Saturday, July 11, 2015

Happy and you know it

Do we learn anything from being happy? The pursuit of happiness I would say is where the lessons are learned, where life is the most real and meanings most deeply understood. But actually being happy, although blissful—is easy. It doesn’t require the hardships and struggles or the insight that it takes to get there. I am not anti-happiness, rather pro-happy-awareness.

As an avid film watcher (and studying avoider) the best films—both documentaries and dramas alike-- are where the conflicts and struggles are the most acute. It is these plot lines that make things interesting, where I see the most growth of the characters and where we learn and imagine how to handle similar situations in our own lives.

In an episode of Modern Family, the oldest daughter has to write her college admissions essay. Having lived a comfortable middle class life (and being a sitcom character) she laments that she cannot write it as she has never experienced struggle or hardship. So her mom leaves her at the side of the road 10 miles from home and let’s her find her way back—just so she has something to write about. While fitting with the humor and fluff consistent of a television show, the episode brings up an important point. If we find ourselves in harmonious sitcom bliss—should we go searching for struggle?

Happiness is not motivational. In fact studies have shown that having it too easy in life is actually harmful. Teens who are very popular in high school don’t tend to do as well in adult life as their less popular counterparts. Children of very wealthy parents also don’t tend to achieve as much of their own success in life. Is this because they’ve had too much of a good thing?

When you imagine happiness, what do you see? Right now I imagine mojitos on a patio. Oh—and a car with working air conditioning would be okay by me too.

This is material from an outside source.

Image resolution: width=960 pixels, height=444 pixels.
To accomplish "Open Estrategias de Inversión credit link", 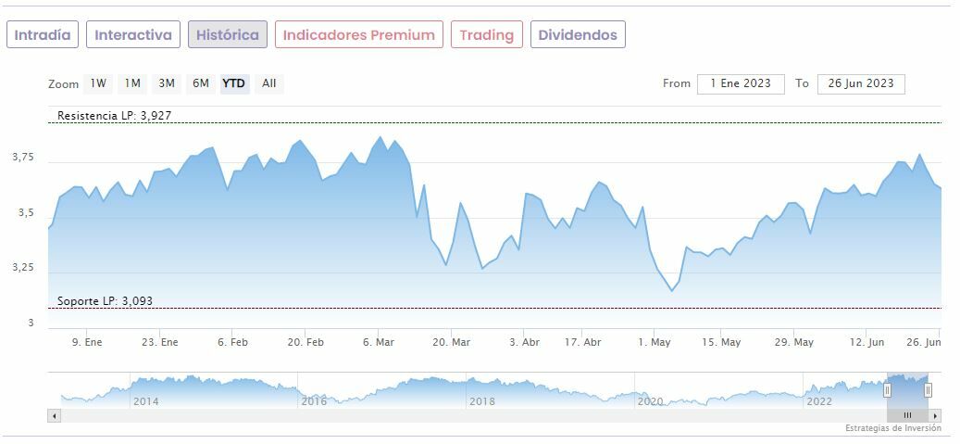I will (x=892, y=428).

But I’m guessing happiness is actually a little more complicated and tenuous than we know. And I’d bet that by pursing it, we find it. Oh the irony.

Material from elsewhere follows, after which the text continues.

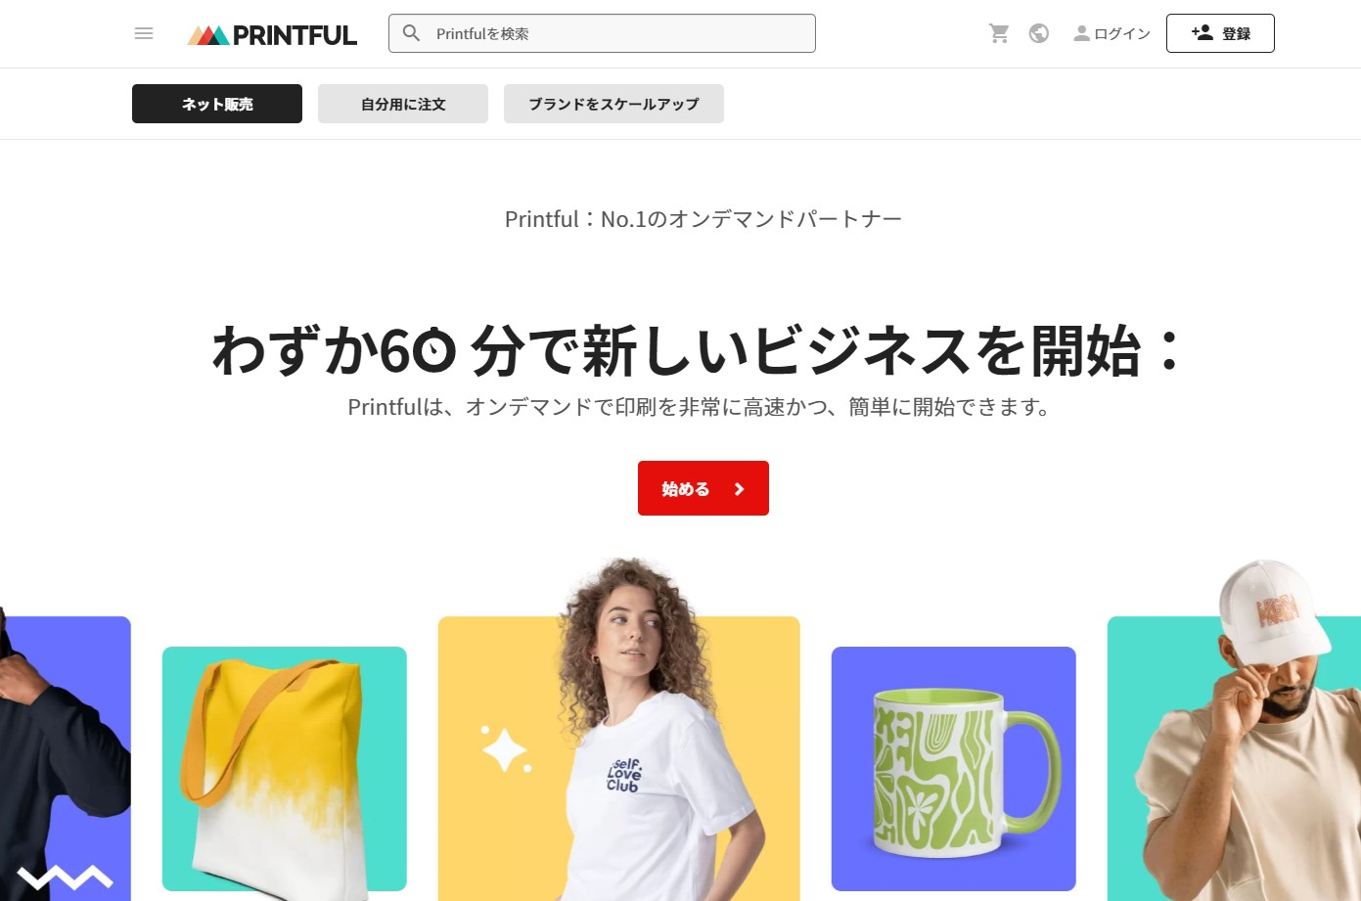
Task: Open the hamburger menu icon
Action: pyautogui.click(x=144, y=33)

If you’re like most of us and don’t always find yourself in harmonious union with every aspect of life, what are you going to do about it? Study until your eyes bleed? Work out? Drink a box of wine a night?

We humans have such an incredible drive to continually alter our circumstance. Frustration, sadness, fear, anxiety lead us to action. Sometimes self destructive actions, and sometimes to the opportunity for us to show the world what we are really made of. Which one you choose is up to you.

Use your frustration, your anger, your fear, your sadness to your benefit. That's what those feelings are there for. Stress, worry, anxiety keeps us working, keeps us moving forward like happiness never could.

I don’t wish a life of uphill battles for you. But I do wish that you are never completely satisfied, so that you keep pushing, keep moving forward, keep wanting. I wish you joy—but also sadness, so you may know and cherish the good times better. I wish you success, but also failure, so you can know how truly great your accomplishments are. And I wish you peace of mind, tempered by worry, so you may better know how rare it is that any of us are here at all. Out of all of the things that can go terribly wrong in life, here you are, reading this, you amazing miracle you. 

Think about what you wrote in your personal statement for med school. I bet you wrote honestly about your life. And I bet the most interesting parts were when things weren’t all sunshine and lollipops. Hardships make us. How boring would it be if we were always happy? We would have so little to talk about. No substance. No way of relating to people. No drive to work hard to achieve the important things, or to strive to improve our communities or ourselves.

Happiness is nice. But it must be earned to be truly appreciated. From the worry lines across your forehead, to the scars no one can see, to the heaviness in your heart, embrace your struggle, your conflict. Let it motivate you as much as it scares you. And when you feel joy, embrace it too, for it was hard fought.